Retype the data from the line with "The image size" to the line with "(1557, 345)", including both of those lines, and omit the pictures.
------ Available data ------
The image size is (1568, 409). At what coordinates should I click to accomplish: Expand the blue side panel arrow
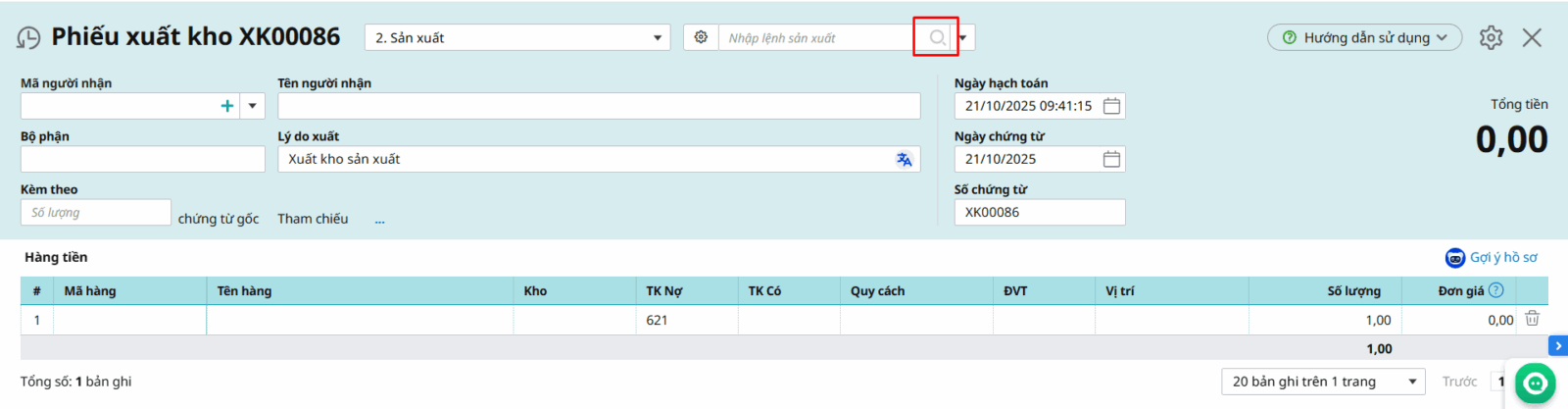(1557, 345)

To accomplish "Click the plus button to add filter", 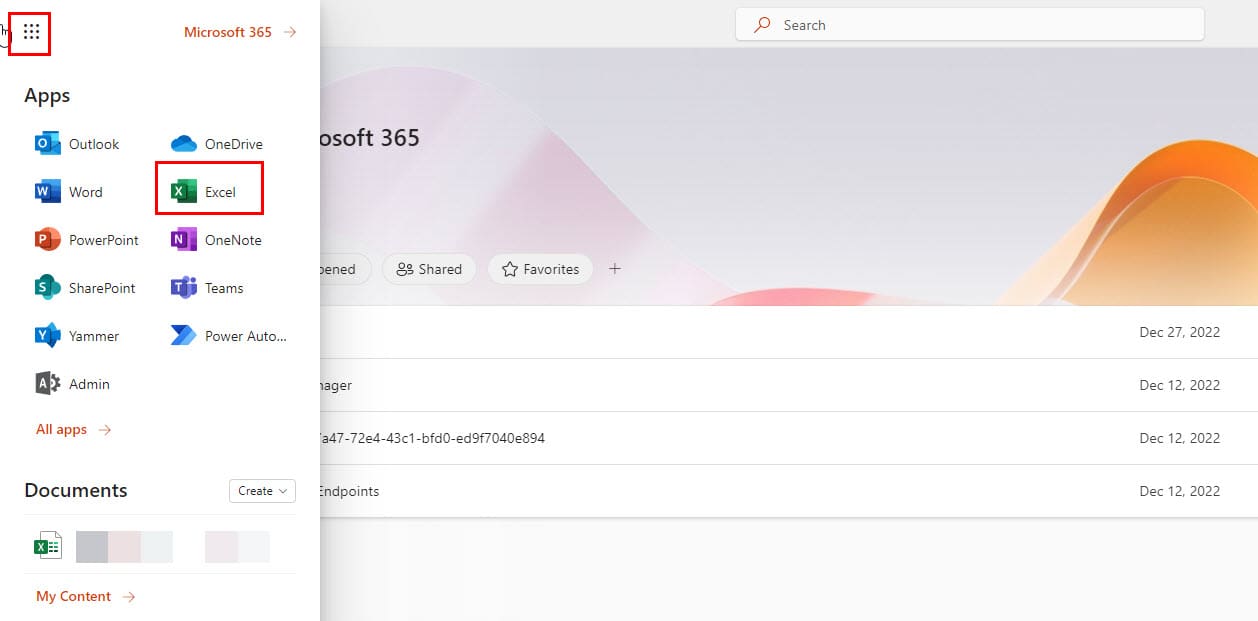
------
------ Available data ------
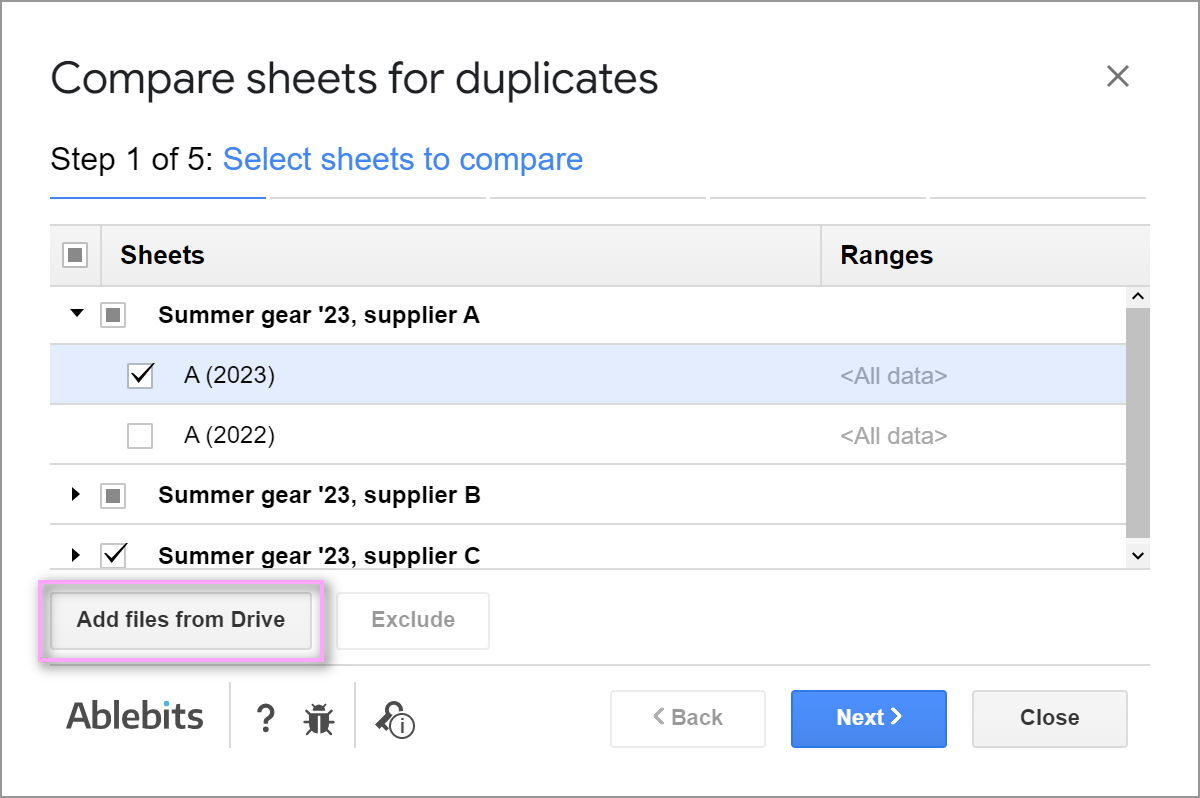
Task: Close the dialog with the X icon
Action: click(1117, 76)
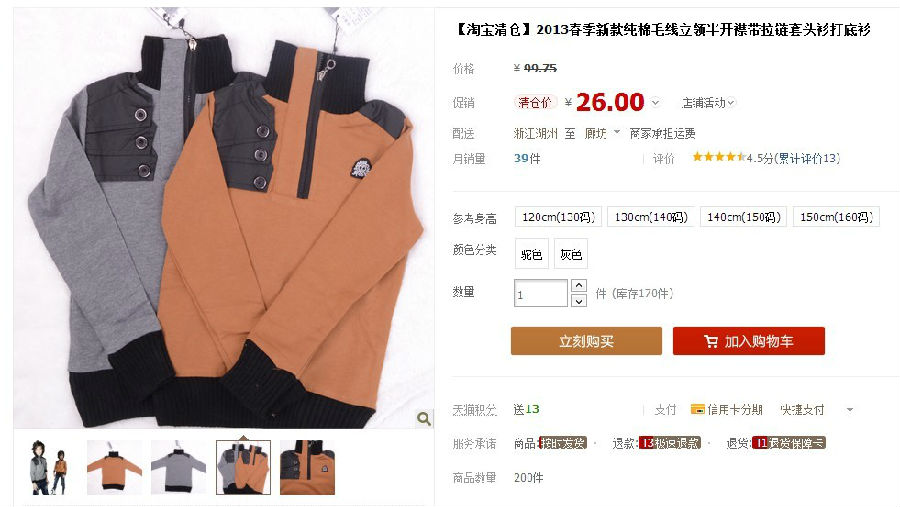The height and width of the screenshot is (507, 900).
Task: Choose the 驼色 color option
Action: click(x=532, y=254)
------
------ Available data ------
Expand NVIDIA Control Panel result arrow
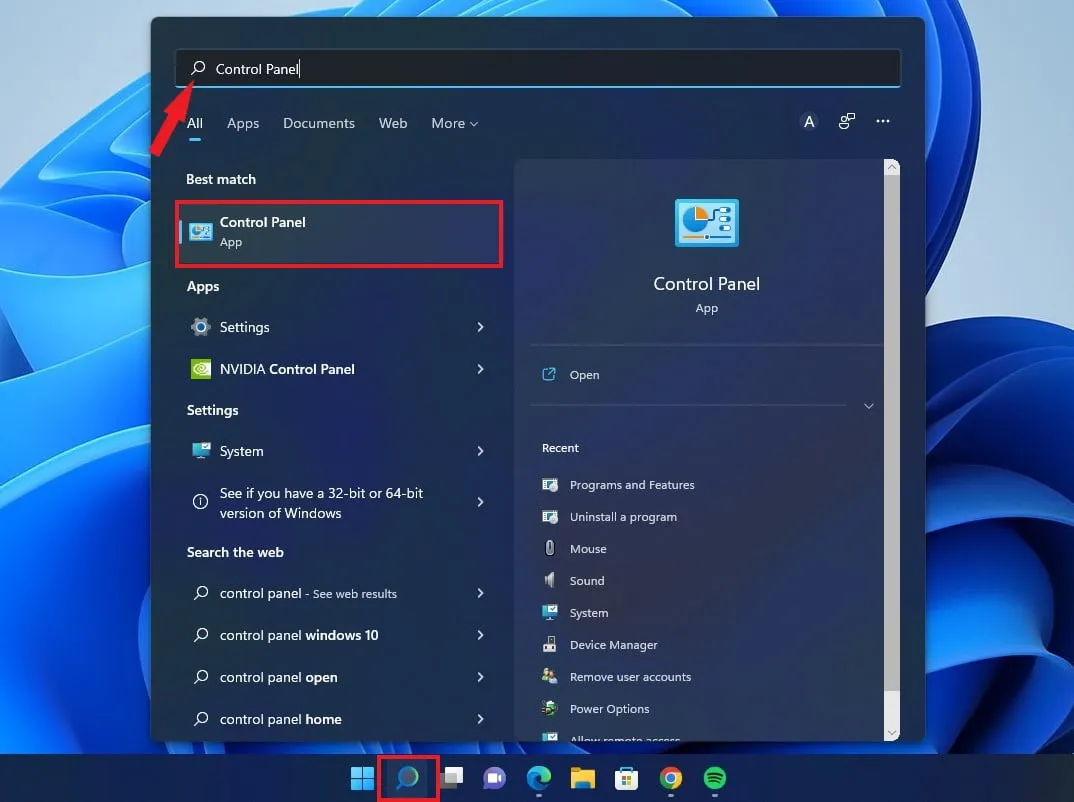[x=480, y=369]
------
§ **Answer for this exercise**:
The image size is (1568, 409). At what coordinates should I click to accomplish: Expand the blue side panel arrow
(1557, 345)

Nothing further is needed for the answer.